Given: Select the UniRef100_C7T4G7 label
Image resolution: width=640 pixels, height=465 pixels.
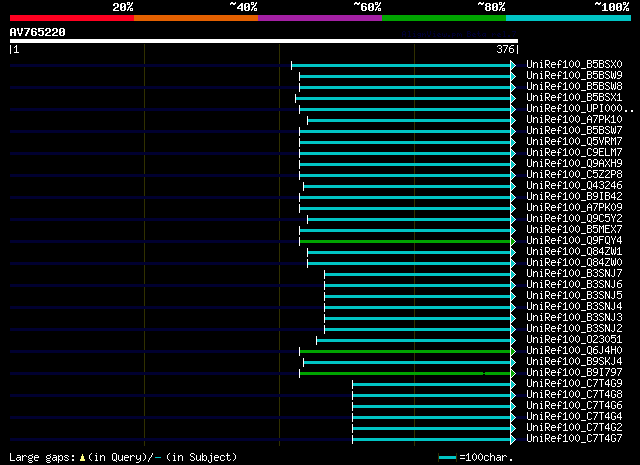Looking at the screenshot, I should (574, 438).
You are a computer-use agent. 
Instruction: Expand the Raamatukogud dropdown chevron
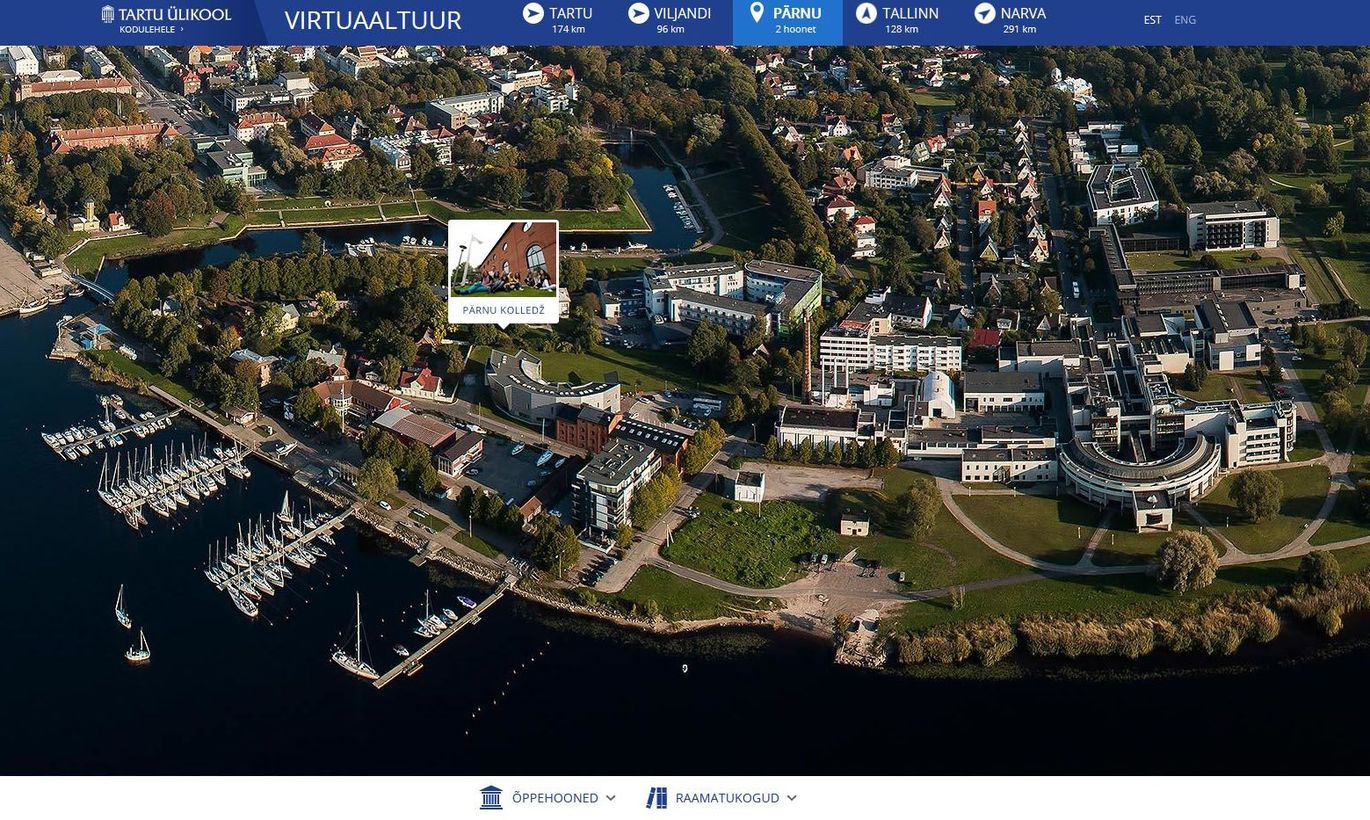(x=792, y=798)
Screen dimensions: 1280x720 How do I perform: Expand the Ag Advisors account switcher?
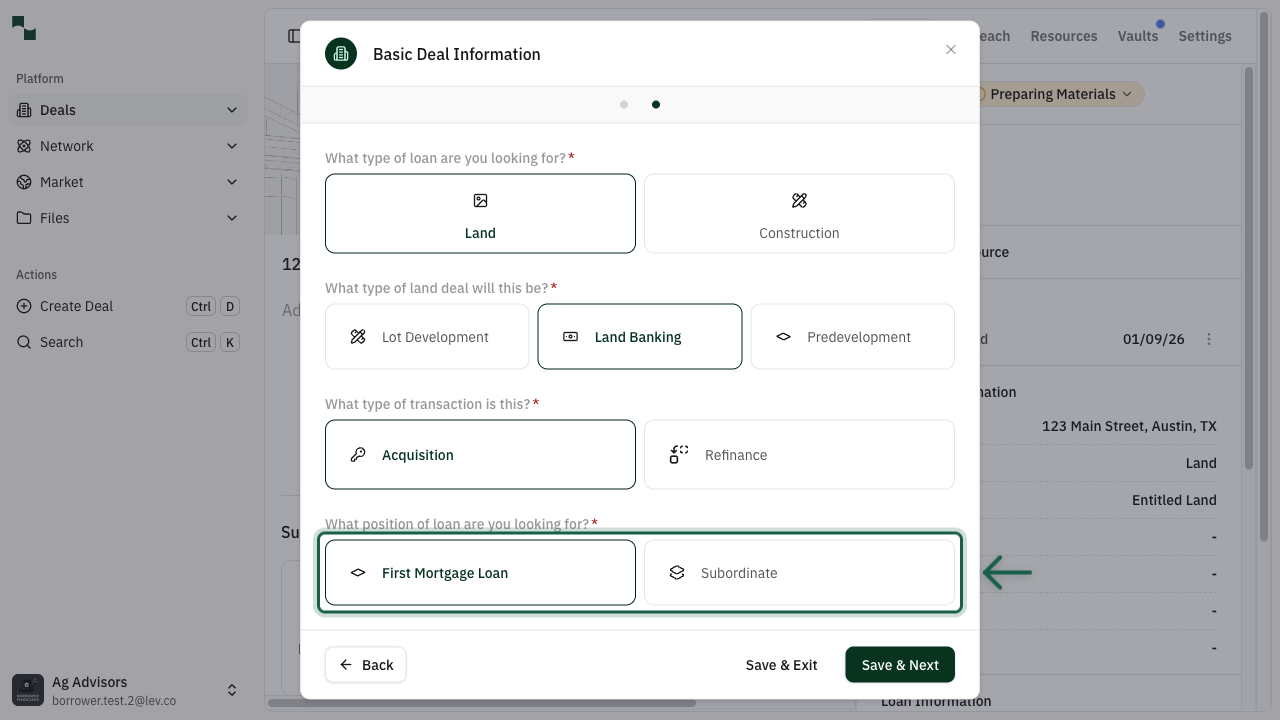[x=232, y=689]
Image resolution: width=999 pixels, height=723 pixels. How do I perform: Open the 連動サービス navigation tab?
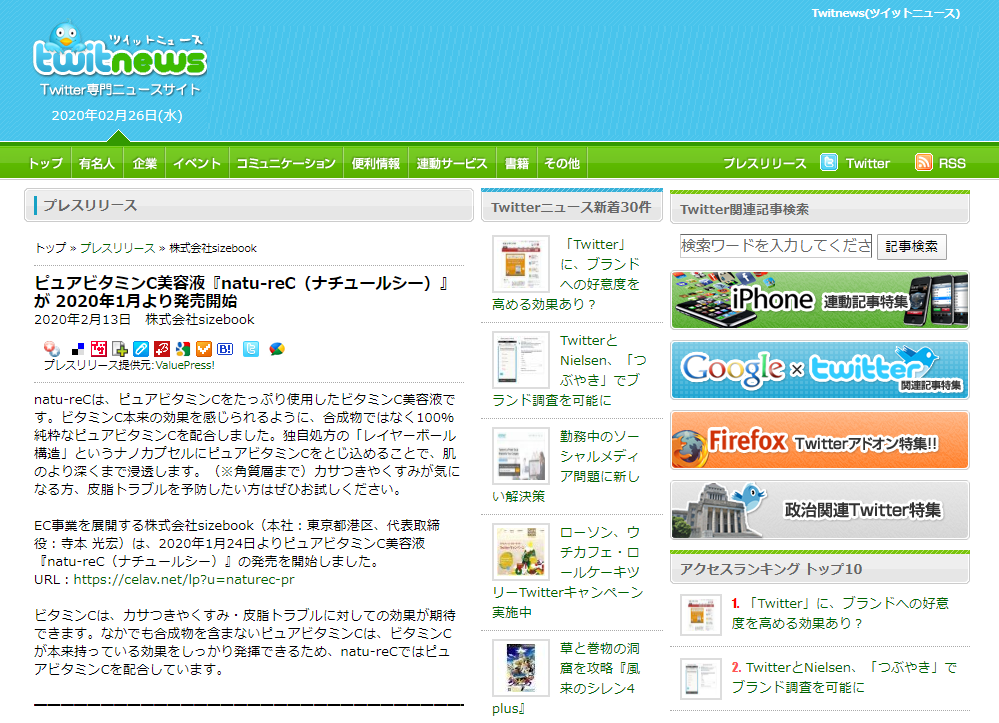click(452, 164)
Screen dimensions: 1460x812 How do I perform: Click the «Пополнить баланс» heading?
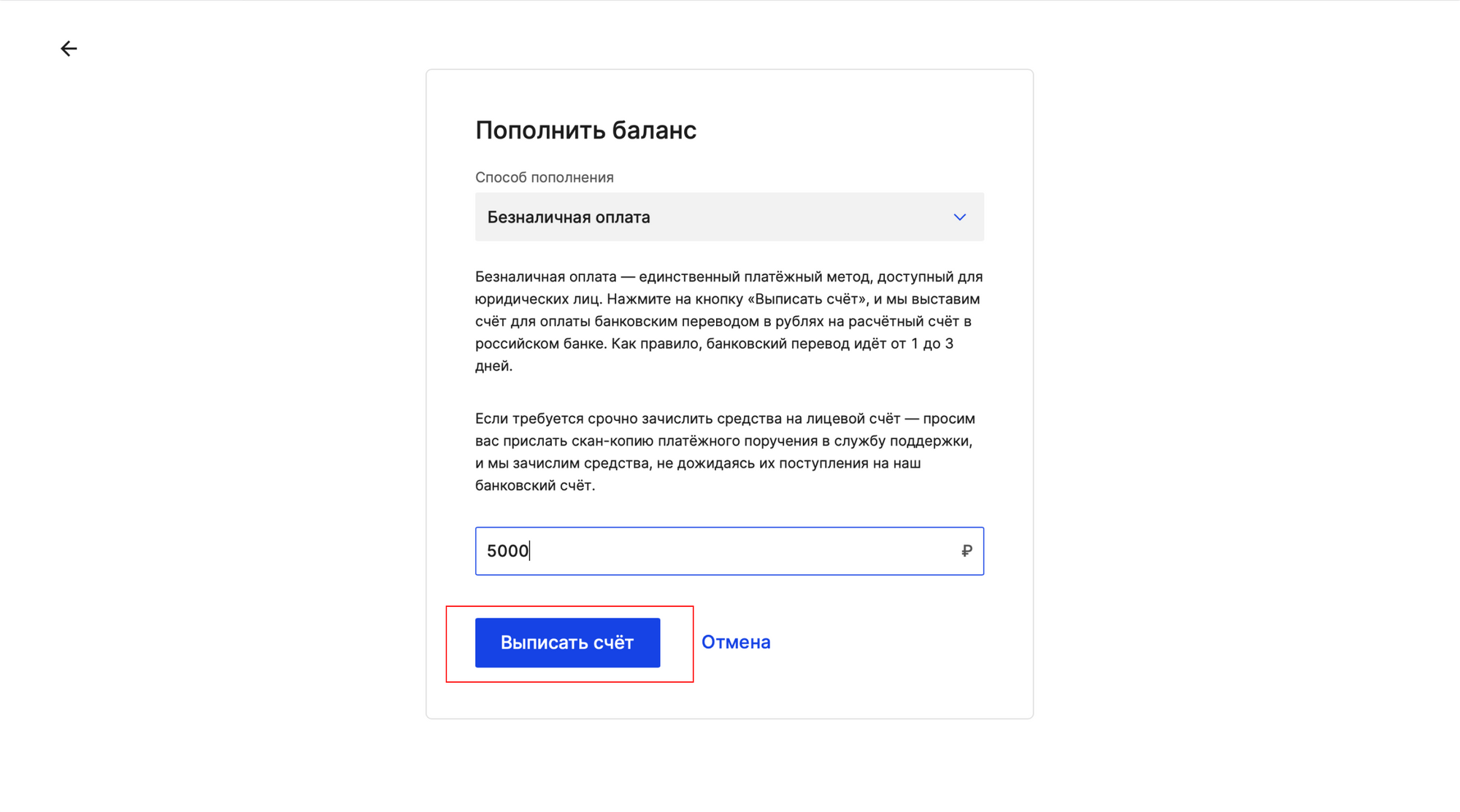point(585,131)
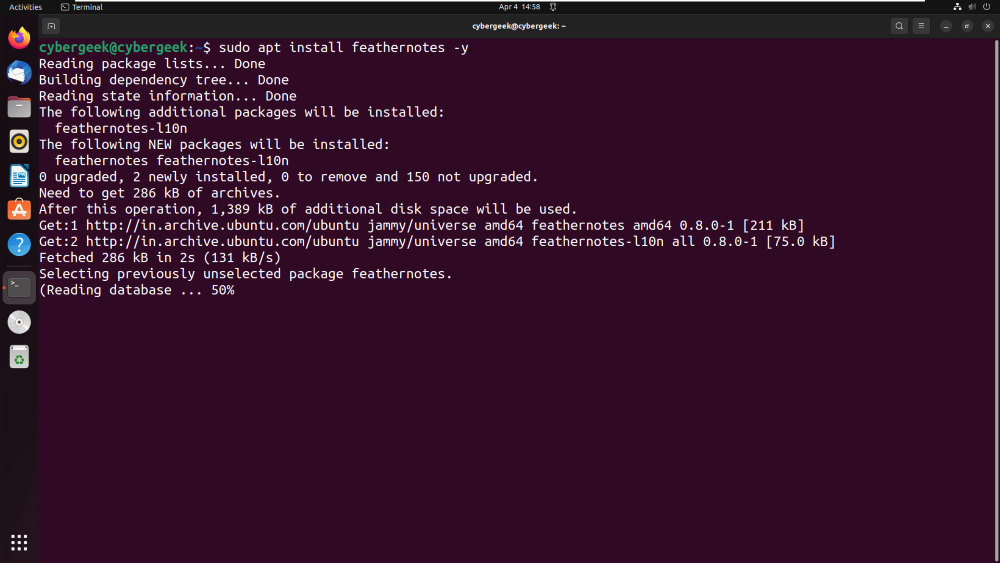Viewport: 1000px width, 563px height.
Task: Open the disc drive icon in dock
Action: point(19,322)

YOUR TASK
Would you give the data above again word for word, skipping any images?

REPLY TO THE TASK
Given: Select the UniRef100_C7T4G7 label
Image resolution: width=640 pixels, height=465 pixels.
Looking at the screenshot, I should (574, 438).
You are a computer-use agent. 
Instruction: Expand the Raamatukogud dropdown chevron
(x=792, y=798)
Screen dimensions: 1280x720 How do I perform: Expand the Ag Advisors account switcher?
[x=232, y=689]
Image resolution: width=999 pixels, height=723 pixels. How do I perform: Open the 連動サービス navigation tab?
click(452, 164)
Screen dimensions: 1460x812 How do I perform: Click the «Пополнить баланс» heading?
point(585,131)
Viewport: 1000px width, 563px height.
Task: Open the disc drive icon in dock
Action: point(19,322)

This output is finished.